Toutefois, et heureusement, un monde plus expressif est exploré avec Die stille Stadt (La ville tranquille) d’Alma Mahler, où les interprètes, particulièrement le pianiste, se montrent touchants par leurs phrasés bien menés, donnant même l'envie d'une dernière note à la résonance plus longue, comme pour celle de Mond, so gehst du wieder auf (Lune, ainsi tu te lèves à nouveau). L’homogénéité des sons des deux musiciens et leur équilibre sonore paraît idéal, le piano très doux mais toujours présent soutenant la poésie de l’articulation de la voix. Baptiste Trotignon tente une certaine évolution d’ambiance, plus vivante, lors de l’interprétation de Lonely house, extrait de l’opéra Street scene de Kurt Weill. Cependant, Kate Lindsey semble rester dans l’univers qu’elle a installé. Elle se montre indéniablement plus expressive avec la langue allemande de Der Abschiedsbrief (La lettre d’adieu), portant une attention toute particulière à sa prononciation et à son propre rythme. Privilégiant parfois la voix parlée, elle sait laisser la mélodie au piano. Dans Denn wie man sich bettet, so liegt man (Comme on fait son lit on se couche), extrait de Mahagonny, Kate Lindsey fait entendre sa superbe voix grave, notamment en la détimbrant, jouant un personnage qui parait bien connaître l’amour et ses pièges. La mezzo se montre même malicieuse dans Buddy On The Nightshift, ou au caractère décidé dans la deuxième partie en allemand Berlin im Licht.

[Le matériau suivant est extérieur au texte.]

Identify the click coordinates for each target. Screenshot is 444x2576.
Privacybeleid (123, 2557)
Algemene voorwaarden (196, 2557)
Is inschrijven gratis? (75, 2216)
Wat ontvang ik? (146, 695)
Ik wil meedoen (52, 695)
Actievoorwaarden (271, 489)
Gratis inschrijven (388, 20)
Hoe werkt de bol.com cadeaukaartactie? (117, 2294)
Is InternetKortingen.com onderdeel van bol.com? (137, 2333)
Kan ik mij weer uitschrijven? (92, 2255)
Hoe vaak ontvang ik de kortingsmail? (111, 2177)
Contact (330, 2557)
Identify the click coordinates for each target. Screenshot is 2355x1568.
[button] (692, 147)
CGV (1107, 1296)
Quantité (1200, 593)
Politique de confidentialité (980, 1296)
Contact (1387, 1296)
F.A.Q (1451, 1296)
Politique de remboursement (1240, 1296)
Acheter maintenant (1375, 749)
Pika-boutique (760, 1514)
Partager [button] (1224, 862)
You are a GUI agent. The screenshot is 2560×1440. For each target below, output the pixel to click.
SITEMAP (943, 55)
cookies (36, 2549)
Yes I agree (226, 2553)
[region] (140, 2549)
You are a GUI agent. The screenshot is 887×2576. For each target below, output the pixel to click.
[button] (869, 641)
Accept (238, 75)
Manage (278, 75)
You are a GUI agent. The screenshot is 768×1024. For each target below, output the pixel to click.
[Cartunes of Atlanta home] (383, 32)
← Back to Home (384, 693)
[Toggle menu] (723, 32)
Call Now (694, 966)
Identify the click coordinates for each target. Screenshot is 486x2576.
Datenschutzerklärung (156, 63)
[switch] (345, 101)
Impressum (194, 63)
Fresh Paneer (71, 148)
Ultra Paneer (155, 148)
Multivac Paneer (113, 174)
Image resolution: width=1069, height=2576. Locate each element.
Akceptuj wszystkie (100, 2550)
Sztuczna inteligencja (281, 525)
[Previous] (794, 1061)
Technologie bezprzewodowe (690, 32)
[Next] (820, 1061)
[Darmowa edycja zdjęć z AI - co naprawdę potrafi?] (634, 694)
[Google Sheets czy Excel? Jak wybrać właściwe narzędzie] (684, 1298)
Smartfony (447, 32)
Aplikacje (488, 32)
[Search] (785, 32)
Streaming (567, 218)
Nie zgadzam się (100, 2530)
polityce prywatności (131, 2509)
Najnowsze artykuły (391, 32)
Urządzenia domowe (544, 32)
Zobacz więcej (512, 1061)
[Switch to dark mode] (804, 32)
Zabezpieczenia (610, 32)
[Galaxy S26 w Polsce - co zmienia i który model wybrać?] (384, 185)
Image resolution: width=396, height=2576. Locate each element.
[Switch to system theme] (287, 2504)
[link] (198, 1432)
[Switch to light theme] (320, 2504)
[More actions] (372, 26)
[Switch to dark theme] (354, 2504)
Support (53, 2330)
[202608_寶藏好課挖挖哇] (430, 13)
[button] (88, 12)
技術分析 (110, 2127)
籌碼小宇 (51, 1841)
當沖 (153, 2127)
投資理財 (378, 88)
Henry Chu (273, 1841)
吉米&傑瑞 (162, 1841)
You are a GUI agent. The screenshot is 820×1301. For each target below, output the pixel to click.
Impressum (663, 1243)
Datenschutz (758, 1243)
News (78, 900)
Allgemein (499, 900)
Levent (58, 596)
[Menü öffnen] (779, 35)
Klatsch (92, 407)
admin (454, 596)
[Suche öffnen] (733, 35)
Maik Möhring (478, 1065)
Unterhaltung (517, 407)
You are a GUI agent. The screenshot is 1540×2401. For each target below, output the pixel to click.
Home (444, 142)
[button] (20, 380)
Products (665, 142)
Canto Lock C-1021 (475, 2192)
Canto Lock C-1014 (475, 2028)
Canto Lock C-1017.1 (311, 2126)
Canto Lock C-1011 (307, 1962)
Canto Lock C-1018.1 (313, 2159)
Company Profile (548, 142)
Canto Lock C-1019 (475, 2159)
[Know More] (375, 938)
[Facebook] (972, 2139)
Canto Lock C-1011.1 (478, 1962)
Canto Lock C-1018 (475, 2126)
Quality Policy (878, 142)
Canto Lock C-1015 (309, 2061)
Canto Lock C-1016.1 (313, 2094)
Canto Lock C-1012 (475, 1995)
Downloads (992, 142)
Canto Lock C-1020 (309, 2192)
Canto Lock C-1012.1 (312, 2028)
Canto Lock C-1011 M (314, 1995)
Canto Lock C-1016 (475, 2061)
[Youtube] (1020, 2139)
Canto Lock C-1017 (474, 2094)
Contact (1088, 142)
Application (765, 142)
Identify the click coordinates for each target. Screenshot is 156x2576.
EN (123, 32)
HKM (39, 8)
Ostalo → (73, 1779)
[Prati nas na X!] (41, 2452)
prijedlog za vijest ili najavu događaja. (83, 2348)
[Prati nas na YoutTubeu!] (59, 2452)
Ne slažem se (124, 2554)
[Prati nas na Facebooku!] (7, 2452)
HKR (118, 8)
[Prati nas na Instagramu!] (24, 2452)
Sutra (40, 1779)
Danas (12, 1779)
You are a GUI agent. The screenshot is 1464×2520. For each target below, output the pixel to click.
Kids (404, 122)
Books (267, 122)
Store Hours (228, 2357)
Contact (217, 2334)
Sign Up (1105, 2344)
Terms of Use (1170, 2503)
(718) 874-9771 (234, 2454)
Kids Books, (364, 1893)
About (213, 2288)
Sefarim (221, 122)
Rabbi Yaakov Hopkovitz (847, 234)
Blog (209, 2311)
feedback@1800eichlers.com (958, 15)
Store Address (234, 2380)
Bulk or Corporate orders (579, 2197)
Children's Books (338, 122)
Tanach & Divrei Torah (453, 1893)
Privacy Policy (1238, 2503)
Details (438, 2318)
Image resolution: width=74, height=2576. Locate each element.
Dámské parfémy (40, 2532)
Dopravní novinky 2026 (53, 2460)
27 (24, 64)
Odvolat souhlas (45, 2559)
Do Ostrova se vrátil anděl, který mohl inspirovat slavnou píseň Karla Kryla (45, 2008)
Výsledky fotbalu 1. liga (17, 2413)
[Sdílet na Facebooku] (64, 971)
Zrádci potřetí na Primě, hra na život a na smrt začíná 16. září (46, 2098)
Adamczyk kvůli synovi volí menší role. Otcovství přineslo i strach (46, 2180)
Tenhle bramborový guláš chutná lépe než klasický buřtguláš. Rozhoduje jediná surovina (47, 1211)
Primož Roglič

Enfin, le duo termine par deux pièces mal connues de Zemlinsky, Und hat der tag all seine qual (Enfin toutes les misères de la journée) et Selige stunde (Heureuse heure). Tous deux respectent scrupuleusement les rythmes et la régularité, tout en paraissant interpréter de façon naturelle et tout en finesse une belle poésie musicale, terminant doucement sur « Und Schlafen » (Et dors).